- _What the task asks_
Omit all pictures. Copy exactly the lines from the line containing "720x450 pixels." to the end of the listing, with both ends included.

--- Information shown Enclosed Below ---

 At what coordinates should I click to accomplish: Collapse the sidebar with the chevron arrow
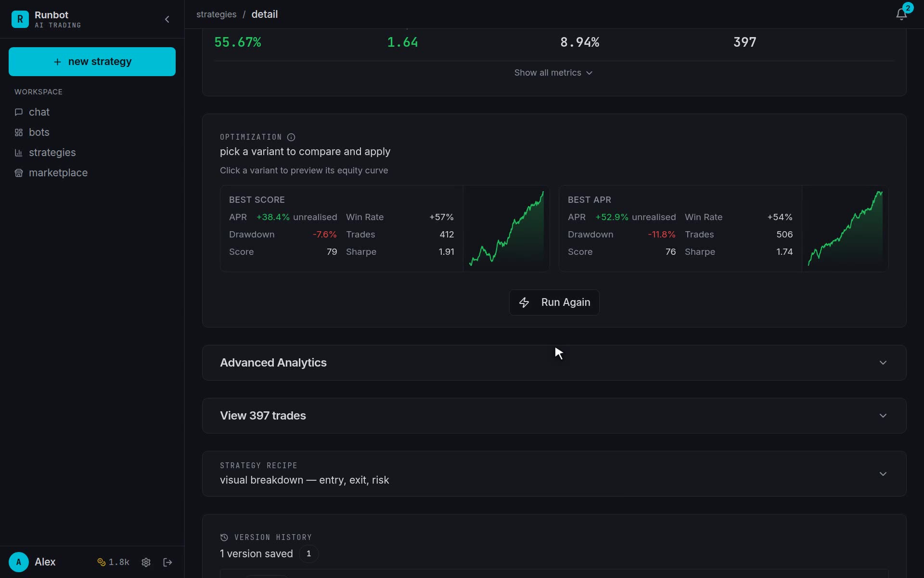167,19
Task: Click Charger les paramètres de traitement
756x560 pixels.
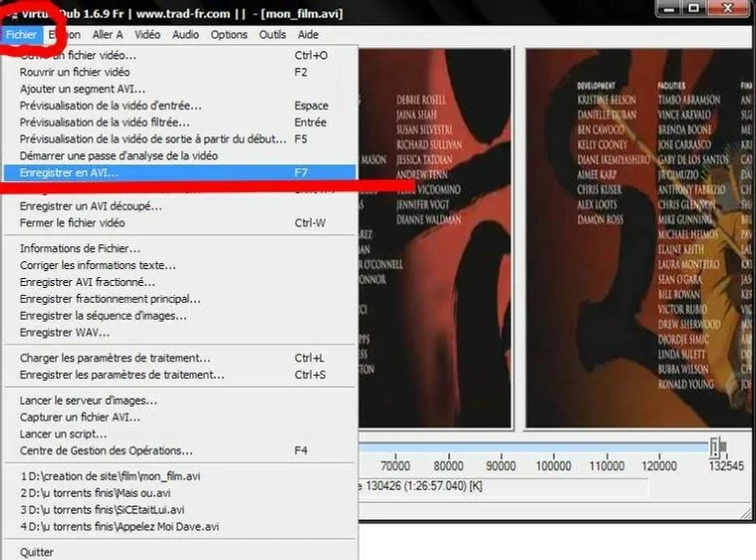Action: tap(115, 358)
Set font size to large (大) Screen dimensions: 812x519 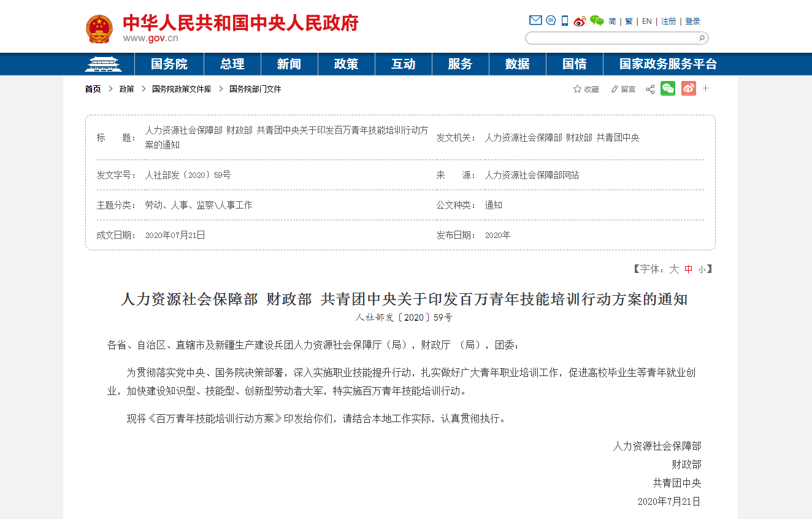coord(674,269)
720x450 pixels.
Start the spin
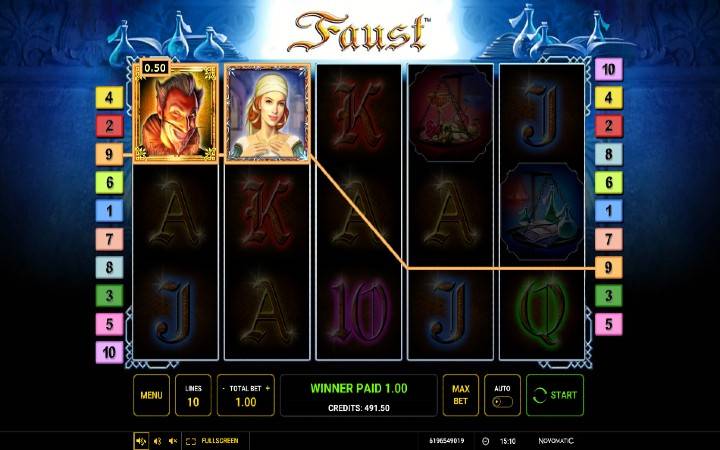555,395
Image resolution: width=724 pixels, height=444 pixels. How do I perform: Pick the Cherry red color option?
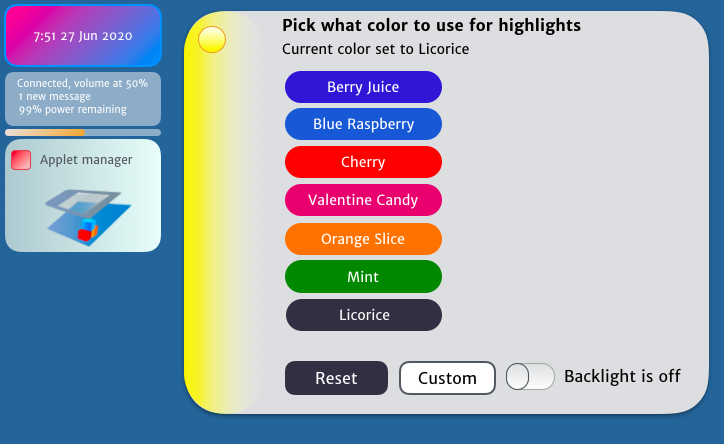coord(363,162)
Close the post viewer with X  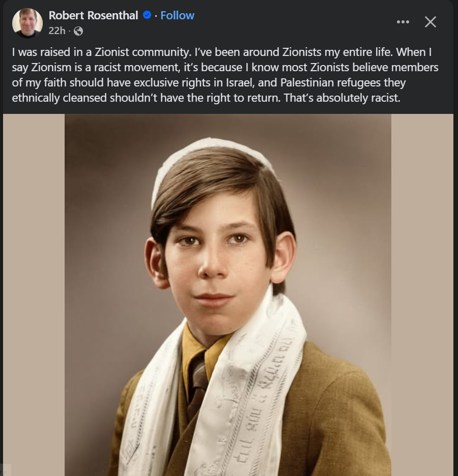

--- End of Enclosed Information shown ---

- _Result for this exercise_
720x450 pixels.
Start the spin
555,395
Image resolution: width=724 pixels, height=444 pixels. How do I perform: Pick the Cherry red color option?
coord(363,162)
Close the post viewer with X  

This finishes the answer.